2. Es werden nur die benötigen Informationen gesendet, die der Server brauch, um die Liste zusammenzustellen (wie soll er die Liste nach deinem Geschmack zusammenstellen wenn er nicht weiss was du hörst O.o). Gleich wieder mit „omg, Datenschutz, Privatsphäre, Spionage..“ zu kommen ist mal wieder übetrieben O_o (genau wie beim Thema Google).

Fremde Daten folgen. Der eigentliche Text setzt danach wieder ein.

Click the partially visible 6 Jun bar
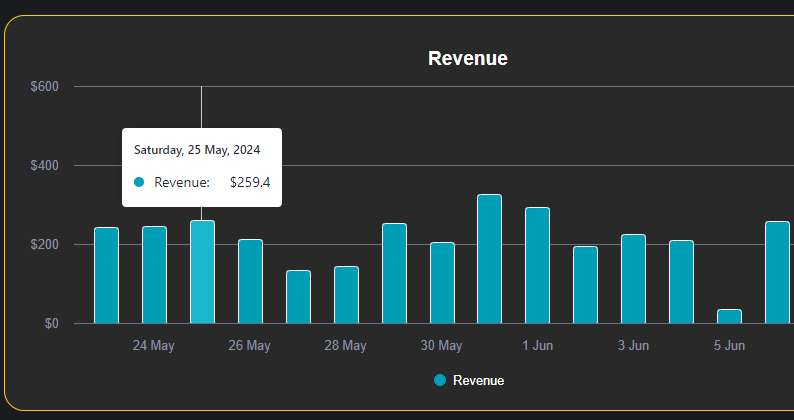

27. September 2008 um 14:28
danke fürs aufmerksame durchlesen.
punkt 1 kann ich ohne probs abändern … aber beim zweiten gehen die meinungen halt stark auseinander … für mich ist der google browser nur eine datensammelnde maschine, die als zusatzfunktion komfortabel im internet surfen kann.
5. Oktober 2008 um 14:10
Ich denke, solch eine Funktion hätte man ohne Probleme ohne den Datentransfer an Apple realisieren können! Vielleicht gibts ja auch nach einiger Zeit ein unabhängiges datenschutzanerkennendes Plugin..
21. Juli 2009 um 03:34
Also ich denke auch dass man das problemlos offline realisieren könnte. Im prinzip ist das ja „nur“ eine Mustererkennung. Dafür würde sich ein Künstliches Neuronales Netz (KNN) hervorragend eignen – vermutlich wird auch eines verwendet *gg*
Aber ihr müsst das auch aus wirtschaftlicher Sicht sehen – wenn man sowas schon macht ist es doch klar wenn man versucht seine Verkaufszahlen zu steigern!